On May 25, 2017 the U.S. Court of Appeals for the Fourth Circuit upheld a lower court’s nationwide injunction against the Trump administration’s executive order (EO) suspending entry into the United States of foreign nationals from six designated countries: Iran, Libya, Somalia, Sudan, Syria, and Yemen. This ruling maintains the current status quo under which key provisions of the travel ban have been blocked. As a result, employees from the designated countries remain free to travel to and request admission into the United States.
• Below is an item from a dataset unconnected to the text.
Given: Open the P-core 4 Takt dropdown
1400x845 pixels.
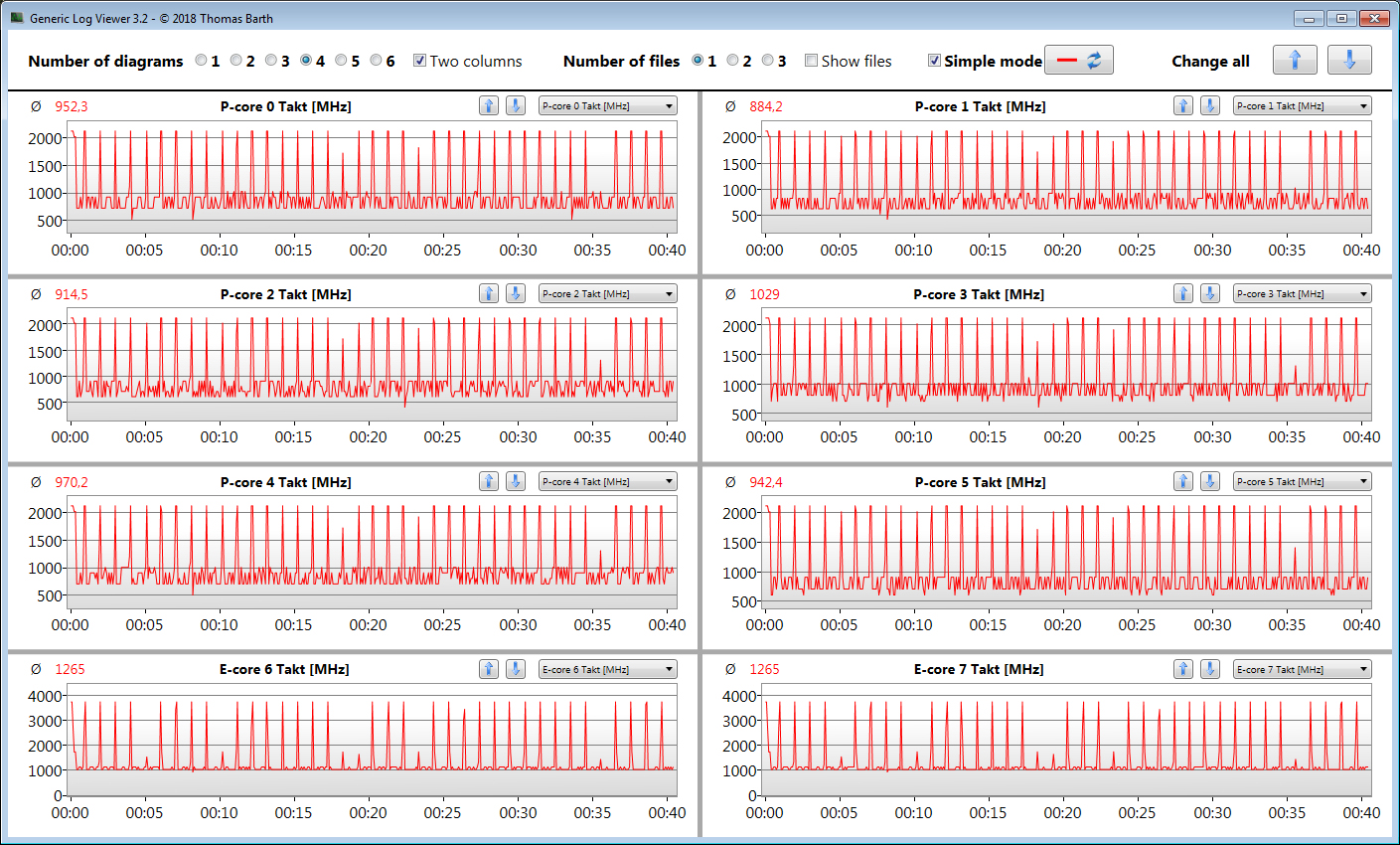Looking at the screenshot, I should click(608, 481).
The EO at issue in the case, “Protecting the Nation from Foreign Terrorist Entry into the United States,” is a revised version of the original executive order that had also encountered legal obstacles. Under the revised version of the executive order, the Trump administration had attempted to address some of the early objections to the original executive order by excluding certain foreign nationals from its scope, such as those who already had visas, or who were green card holders or dual nationals traveling on a passport from a non-designated country. Despite those changes, the revised EO, issued on March 6, 2017, met with challenges and legal objections similar to the original. Section 2(c) of the revised EO, “Temporary Suspension of Entry for Nationals of Countries of Particular Concern During Review Period,” was the central focus in this case.
While the court was not directly evaluating the constitutionality of the travel ban, the judges took a close look at the strength of the plaintiff’s Establishment Clause claim against the EO. The Establishment Clause prohibits the government from making any law respecting an establishment of religion. In defense of the EO, the administration has asserted a need to accord deference to the president’s actions taken to protect the nation’s security. The court, however, noted that the president’s authority cannot go unchecked, and included an examination of past statements made by President Donald Trump in its analysis.
Stating that the Trump administration’s travel ban was rooted more in the intent to bar Muslims from the country rather than in the government’s asserted national security interest, the court found that the public interest argued in favor of upholding the district court’s preliminary injunction.
Attorney General Jeff Sessions issued a statement confirming that the government intends to appeal the Fourth Circuit’s decision to the Supreme Court of the United States. A separate nationwide injunction against the EO is currently under appeal in the Ninth Circuit. Oral arguments were heard in that case on May 15, 2017, and a decision is pending. Because the case is still ongoing, this latest decision should not be considered a final determination of the EO’s fate.